Ekonomi 2019 Diperkirakan Tumbuh Konservatif

Bank Indonesia menetapkan target konservatif terhadap pertumbuhan Indonesia pada tahun depan, yakni 5,1%-5,2%.
Hadijah Alaydrus | 16 November 2018 17:19 WIB
Deputi Gubernur Senior Bank Indonesia Mirza Adityaswara menyampaikan keterangan pers, di Jakarta, Selasa (23/10/2018). - ANTARA/Dhemas Reviyanto

Bisnis.com, JAKARTA -- Bank Indonesia menetapkan target konservatif terhadap pertumbuhan Indonesia pada tahun depan, yakni 5,1%-5,2%.

Deputi Gubernur Senior Bank Indonesia (BI) Mirza Adityaswara mengatakan target konservatif ini didasari oleh pergerakan suku bunga AS yang masih akan meningkat pada tahun depan. Sementara itu, perang dagang juga masih belum jelas apakah akan selesai pada tahun depan atau tidak karena semua tergantung kepada Presiden AS Donald Trump.

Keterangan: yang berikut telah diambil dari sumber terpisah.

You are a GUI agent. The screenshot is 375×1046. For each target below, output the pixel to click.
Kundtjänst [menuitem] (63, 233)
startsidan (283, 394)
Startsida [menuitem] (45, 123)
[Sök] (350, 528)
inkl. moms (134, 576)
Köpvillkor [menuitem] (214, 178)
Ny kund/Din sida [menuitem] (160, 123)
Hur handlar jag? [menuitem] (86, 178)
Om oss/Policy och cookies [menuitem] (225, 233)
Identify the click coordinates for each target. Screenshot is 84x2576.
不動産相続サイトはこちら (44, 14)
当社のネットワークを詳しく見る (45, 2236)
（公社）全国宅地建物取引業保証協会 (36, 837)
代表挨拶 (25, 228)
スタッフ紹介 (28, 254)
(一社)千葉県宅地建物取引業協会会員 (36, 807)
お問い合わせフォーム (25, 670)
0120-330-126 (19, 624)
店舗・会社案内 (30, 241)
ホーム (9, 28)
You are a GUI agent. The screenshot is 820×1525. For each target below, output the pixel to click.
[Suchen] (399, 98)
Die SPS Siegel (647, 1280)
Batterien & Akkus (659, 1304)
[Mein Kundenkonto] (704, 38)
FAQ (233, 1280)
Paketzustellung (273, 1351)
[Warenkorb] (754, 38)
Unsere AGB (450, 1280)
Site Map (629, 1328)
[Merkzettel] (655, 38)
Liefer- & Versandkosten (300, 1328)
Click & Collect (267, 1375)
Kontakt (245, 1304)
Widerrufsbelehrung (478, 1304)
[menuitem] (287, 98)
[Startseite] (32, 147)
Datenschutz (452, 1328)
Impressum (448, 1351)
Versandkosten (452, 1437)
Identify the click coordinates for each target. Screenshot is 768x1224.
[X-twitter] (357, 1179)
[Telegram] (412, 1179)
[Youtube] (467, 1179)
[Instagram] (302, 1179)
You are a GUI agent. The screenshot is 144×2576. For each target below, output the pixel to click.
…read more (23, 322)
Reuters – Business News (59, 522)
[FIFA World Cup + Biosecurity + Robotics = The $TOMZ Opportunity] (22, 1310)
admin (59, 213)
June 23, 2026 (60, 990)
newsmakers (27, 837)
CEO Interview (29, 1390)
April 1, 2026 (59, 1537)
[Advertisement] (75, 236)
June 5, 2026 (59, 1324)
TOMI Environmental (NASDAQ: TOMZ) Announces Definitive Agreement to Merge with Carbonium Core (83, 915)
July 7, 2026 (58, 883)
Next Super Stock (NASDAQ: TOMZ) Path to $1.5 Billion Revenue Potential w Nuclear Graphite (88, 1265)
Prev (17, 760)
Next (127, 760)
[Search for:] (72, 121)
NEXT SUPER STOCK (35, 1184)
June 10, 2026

"Jadi, kalau kita lihat outlook 2019 itu sekitar 5,1%-5,2%, mungkin BI ambil yang konservatif," ujarnya dalam paparan "Outlook 2019" Ikatan Alumni (ILUNI) Fakultas Ekonomi dan Bisnis (FEB) Universitas Indonesia (UI), Jumat (16/11/2018).

Sementara itu, bank sentral Indonesia memperkirakan pertumbuhan ekonomi Indonesia secara keseluruhan pada 2018 berada di level 5,1%.

Pertumbuhan ini didorong oleh kenaikan permintaan domestik, antara lain tingginya pertumbuhan investasi yang berkaitan dengan proyek infrastruktur pemerintah, baik investasi bangunan maupun investasi non bangunan.

Proyeksi BI lebih rendah dari target pertumbuhan ekonomi yang ditetapkan pemerintah yang sebesar 5,2% untuk tahun ini.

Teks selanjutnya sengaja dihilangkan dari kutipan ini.